Mari kita tarik ayat ini ke meja makan dan ruang kerja kita hari ini.
Seorang bos di kantor, jangan tiap menit menodong bawahan dengan: "Tolong ketik ini!", "Tolong print itu!" Sesekali, ubahlah menjadi: "Kira-kira ada waktu luang nggak ya untuk bantu cek data ini?"
Substansinya sama-sama menyuruh, tapi rasanya di telinga bawahan bak bumi dan langit.
Begitu juga dalam rumah tangga.
Seorang suami yang mendadak ingin makan mi rebus malam-malam, jangan berlagak seperti mandor: "Bu, rebuskan Indomie!"
Cobalah bertanya dengan manis: "Bu, lagi repot nggak ya? Kalau sempat dan nggak capek, boleh minta tolong masakin mi rebus?"
Atau saat melihat cucian menumpuk: "Bu, kira-kira kapan ada waktu mencuci? Mau dibagi tugas biar saya yang nyapu dan cuci piring?"
Pertanyaan seperti itu menghargai martabat. Tidak bikin orang merasa dikecilkan.
Ada sebuah kaidah kehidupan yang sangat menarik: 90 persen masalah di dunia ini selesai bukan oleh substansinya, melainkan oleh cara komunikasinya. Hanya 10 persen sisanya yang benar-benar urusan teknis materi.
Banyak proyek kantor hancur bukan karena konsepnya jelek, tapi karena bosnya arogan saat bicara. Banyak rumah tangga retak bukan karena kekurangan beras, tapi karena cara menegurnya saling melukai perasaan.
Belajarlah menyusun kata.
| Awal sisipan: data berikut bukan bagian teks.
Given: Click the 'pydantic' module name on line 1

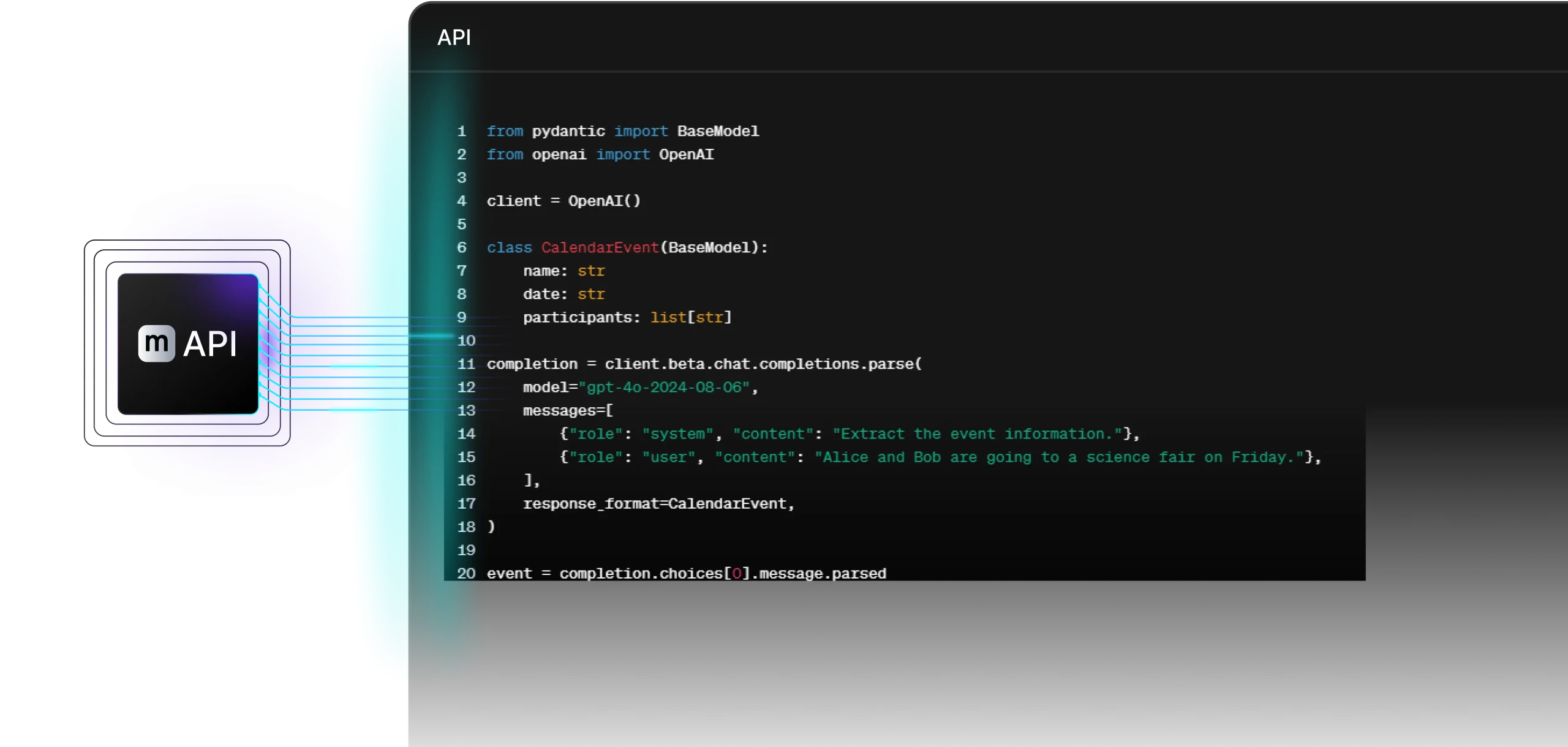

Belajarlah memilih nada.
Perintah yang dibungkus dengan kesombongan hanya akan melahirkan kepatuhan yang terpaksa, namun teguran yang disampaikan lewat kelembutan akan selalu mengetuk pintu hati yang paling dalam.
Catatan: Disarikan dari pengajian Prof. Dr. Phil. KH. Sahiron Syamsuddin, MA. (pada 12 Agustus 2026) kitab tafsir Marah Labid li Kasyfi Ma'na Al-Qur'an al-Majid karya Syekh Nawawi Al Bantani.